Board member Michael Simonetta, who previously served as the district’s chief operating officer, raised concerns about several figures, including speculative amounts for state funding – Gov. Josh Shapiro’s budget is still up in the air – in addition to other revenue sources.

“I really have a problem being able to budget and approve and move forward on all this conjecture,” Simonetta said.

Several board members questioned how the current state of the district could impact plans for a new or renovated high school, which is estimated to cost over $200 million at minimum.

Piazza said administrators are continuing to pour over the budget to address small issues with funding and allocations, though it still appears an increase of at least 2.25% in the tax rate is possible.

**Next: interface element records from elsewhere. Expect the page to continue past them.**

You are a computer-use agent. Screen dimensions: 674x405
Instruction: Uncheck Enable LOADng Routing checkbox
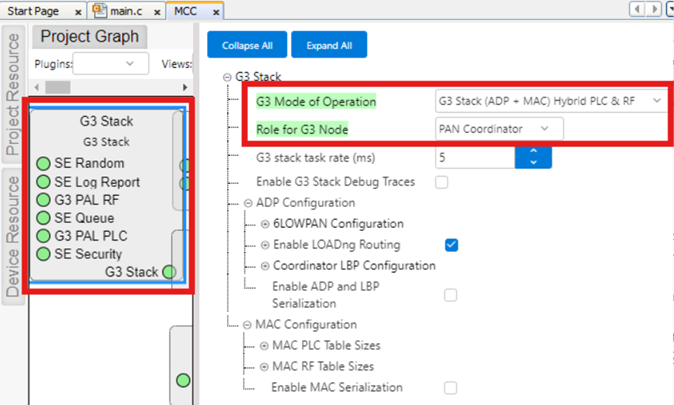[451, 244]
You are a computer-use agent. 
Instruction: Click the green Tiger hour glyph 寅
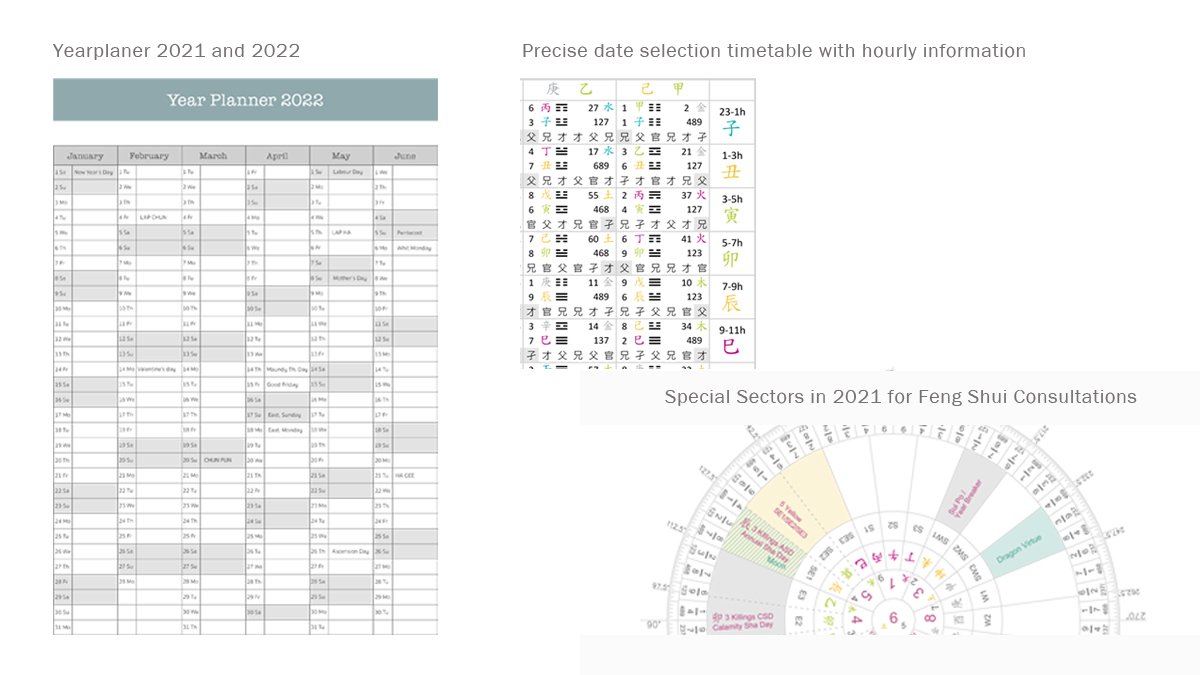coord(732,216)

“The truth of the matter is, the board could choose anything from zero to 7.1% in this given year as the tax increase, and then that will reduce or increase the bottom-line number accordingly, without any other changes,” Piazza said.

“And obviously, our task is to find those other changes, but without any other changes that would be articulated based on that graph that [board member] Brian [Snyder] asked to see, when you look across to 0% or 1% for each municipality, that's what will affect that bottom line.”